New POA presents new opportunities

I doubt if there are any resident managers in Queensland who are not aware of the end of the property Agents and Motor Dealers Act and the commencement of the new Property Occupiers Act from 1 December 2014.

ARAMA has conducted a number of presentations for its members throughout the state and various articles have been published in Resort News and elsewhere.

There have been some teething problems as you might expect from new legislation such as this but overall the changes have been welcomed enthusiastically by the industry. Much of the focus has been on the key elements of the new act such as :
• the removal of the need to reside onsite to be able to obtain a resident letting agent’s licence;
• the ability to obtain a licence without having a letting agreement with the body corporate; and
• automatic assignability of POA form 6 letting appointments.
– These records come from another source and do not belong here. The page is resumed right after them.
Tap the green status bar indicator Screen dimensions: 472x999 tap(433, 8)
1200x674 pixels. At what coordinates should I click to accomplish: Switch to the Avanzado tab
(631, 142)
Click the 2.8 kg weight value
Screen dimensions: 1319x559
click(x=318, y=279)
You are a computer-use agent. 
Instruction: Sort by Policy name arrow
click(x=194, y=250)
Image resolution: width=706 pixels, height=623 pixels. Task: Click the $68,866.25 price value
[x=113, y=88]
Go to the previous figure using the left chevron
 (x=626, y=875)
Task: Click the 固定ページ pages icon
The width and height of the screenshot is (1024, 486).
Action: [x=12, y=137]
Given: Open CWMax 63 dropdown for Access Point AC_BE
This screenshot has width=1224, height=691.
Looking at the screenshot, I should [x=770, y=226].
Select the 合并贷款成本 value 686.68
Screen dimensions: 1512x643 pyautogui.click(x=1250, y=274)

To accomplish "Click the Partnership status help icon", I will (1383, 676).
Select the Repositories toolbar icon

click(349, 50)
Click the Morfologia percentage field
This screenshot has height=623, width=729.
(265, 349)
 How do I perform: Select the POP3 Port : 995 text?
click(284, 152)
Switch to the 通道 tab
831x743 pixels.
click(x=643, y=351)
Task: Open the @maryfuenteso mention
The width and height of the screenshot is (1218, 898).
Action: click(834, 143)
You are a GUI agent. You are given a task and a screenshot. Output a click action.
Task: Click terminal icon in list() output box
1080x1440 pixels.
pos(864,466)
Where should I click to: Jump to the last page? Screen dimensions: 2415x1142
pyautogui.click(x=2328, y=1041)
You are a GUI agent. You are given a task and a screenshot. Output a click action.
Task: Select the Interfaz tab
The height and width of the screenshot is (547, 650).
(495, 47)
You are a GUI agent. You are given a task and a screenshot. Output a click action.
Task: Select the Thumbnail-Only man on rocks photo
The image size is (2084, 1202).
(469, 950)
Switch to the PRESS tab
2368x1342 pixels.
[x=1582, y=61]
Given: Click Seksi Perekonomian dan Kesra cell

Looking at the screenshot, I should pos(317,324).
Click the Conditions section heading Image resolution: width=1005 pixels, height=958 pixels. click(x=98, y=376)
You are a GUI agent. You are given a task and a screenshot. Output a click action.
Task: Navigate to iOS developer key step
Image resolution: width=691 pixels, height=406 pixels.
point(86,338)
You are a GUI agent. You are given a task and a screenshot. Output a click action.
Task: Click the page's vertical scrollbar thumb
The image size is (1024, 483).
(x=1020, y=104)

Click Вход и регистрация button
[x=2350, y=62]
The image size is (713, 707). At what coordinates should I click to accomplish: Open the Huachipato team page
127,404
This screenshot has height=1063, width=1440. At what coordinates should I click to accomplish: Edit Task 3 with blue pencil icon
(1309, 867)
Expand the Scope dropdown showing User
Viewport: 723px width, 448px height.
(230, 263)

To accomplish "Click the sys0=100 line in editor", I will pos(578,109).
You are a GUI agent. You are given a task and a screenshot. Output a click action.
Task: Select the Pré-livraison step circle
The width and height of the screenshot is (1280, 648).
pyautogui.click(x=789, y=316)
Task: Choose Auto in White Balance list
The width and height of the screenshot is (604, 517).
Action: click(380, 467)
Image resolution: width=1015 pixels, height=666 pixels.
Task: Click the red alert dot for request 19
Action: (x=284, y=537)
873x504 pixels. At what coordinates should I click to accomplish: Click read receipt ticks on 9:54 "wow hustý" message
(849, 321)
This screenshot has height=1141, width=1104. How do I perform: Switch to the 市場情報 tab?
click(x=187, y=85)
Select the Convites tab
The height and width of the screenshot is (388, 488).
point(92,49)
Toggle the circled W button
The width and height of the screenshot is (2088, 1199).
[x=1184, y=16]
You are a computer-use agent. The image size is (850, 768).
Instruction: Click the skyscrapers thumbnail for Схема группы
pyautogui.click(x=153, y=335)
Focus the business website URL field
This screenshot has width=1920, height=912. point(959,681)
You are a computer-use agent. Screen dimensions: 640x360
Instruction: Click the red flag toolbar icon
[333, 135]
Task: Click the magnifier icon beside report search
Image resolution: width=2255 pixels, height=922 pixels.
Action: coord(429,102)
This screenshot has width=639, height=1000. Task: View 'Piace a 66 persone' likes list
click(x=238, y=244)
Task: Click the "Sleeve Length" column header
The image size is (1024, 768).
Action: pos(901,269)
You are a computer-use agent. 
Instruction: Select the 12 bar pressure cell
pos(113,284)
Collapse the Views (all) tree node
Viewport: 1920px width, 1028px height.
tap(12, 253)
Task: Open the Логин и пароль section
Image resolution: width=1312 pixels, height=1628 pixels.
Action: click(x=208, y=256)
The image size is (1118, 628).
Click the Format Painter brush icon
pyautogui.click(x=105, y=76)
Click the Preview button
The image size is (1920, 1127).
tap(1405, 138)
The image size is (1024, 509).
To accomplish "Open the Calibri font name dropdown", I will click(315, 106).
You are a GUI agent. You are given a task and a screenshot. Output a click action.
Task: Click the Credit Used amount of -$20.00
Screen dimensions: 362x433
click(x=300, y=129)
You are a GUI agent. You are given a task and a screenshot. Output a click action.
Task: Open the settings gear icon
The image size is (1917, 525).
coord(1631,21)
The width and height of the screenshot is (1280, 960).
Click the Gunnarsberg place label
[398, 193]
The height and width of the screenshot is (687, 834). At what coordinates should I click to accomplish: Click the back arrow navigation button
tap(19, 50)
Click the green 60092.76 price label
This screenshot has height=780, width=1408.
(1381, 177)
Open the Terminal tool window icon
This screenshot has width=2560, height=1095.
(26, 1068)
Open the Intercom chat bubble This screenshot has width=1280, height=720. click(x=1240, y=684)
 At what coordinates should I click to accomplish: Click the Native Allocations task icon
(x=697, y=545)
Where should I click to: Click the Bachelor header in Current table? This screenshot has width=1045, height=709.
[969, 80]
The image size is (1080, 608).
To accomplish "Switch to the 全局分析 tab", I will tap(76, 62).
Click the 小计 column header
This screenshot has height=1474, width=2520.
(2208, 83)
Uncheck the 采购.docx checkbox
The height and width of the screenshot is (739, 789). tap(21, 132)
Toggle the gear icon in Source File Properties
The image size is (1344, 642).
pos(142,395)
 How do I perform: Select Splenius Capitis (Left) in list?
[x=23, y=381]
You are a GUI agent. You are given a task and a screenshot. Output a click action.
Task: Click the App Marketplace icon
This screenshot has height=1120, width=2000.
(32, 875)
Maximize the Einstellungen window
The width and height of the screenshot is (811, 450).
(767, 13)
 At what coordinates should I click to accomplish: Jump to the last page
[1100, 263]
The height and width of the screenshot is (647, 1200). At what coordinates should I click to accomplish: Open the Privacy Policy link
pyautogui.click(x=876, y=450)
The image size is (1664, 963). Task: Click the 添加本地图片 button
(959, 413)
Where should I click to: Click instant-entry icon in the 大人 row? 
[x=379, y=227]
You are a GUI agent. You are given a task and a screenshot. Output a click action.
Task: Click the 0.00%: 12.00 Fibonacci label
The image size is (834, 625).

There is one other change that has the potential to change the way many resident managers, particularly in holiday and short term complexes, do business and that is the removal of any maximum rates of commission. Whilst it will probably be the case that most managers will simply continue with the almost universally adopted commission rate of 12 per cent (the maximum allowed under PAMDA and the legislation before that), the more entrepreneurial managers will look to take advantage of the deregulation of commission.

Use by managers of leasebacks and PAMDA forms 20 with performance undertakings has been widespread in recent years. However question marks have hung over both of these concepts.

Leasebacks present potential adverse GST implications, create problems in compliance with the managed investment provisions of the Corporation Act (which in many holiday complexes require that any arrangement with an owner be able to be terminated by either on no more than three months notice), potentially impact on the calculation of the sale price of the business and also arguably require that income from guests be paid to the manager’s general account not the trust account.

PAMD forms 20a with performance undertakings have become the preferred practice for guaranteeing returns to owners and avoiding the perceived problems of leasebacks. However the concept of a performance bonus payment to the manager, resulting in a total payment above the prescribed maximum of 12 per cent, has been viewed by many as a risky alternative.

POA’s removal of the maximum commission rate will allow letting appointments to be structured so as to virtually eliminate any risk of a performance undertaking breaching the legislation as there will no longer be any restriction on what percentage of the letting income the manager can take as commission. Some tweaking of the typical performance undertakings in the market place to achieve this outcome will probably be needed.

The other opportunity that the deregulation of commission presents is the bundling of various fees charges and commission into a single fixed rate that a manager charges for most if not all of the services that the manager undertakes or arranges. I have espoused the benefits of this concept in previous articles but believe that POA lends itself even more than PAMDA to the concept.

Clients who have embraced this way of doing business have commented on the positive feedback they get from their owners who instead of receiving a monthly statement with a dozen or so charges deducted from the rent see only one or two deductions with a payment of a fixed percentage of the rent as the bottom line. This method will work for better for those complexes where bookings are of consistent length but even then the manager will need to be very careful in setting the all-inclusive percentage.

For those managers taking on a poor performing business with a belief in improving the upside for owners, there is the capacity to implement some form of sliding scale of commission so that a higher rate applies to rent/income over a certain level. A manager working under that scenario can benefit to a greater extent than previously permissible from the increased returns generated from the manager’s marketing skills.

While the deregulation of commission may lead to an overall reduction in costs to owners, as the government believes it will based on experiences in other states, I see the changes as an opportunity to reduce complexity, improve relationships with owners and reward better performing managers.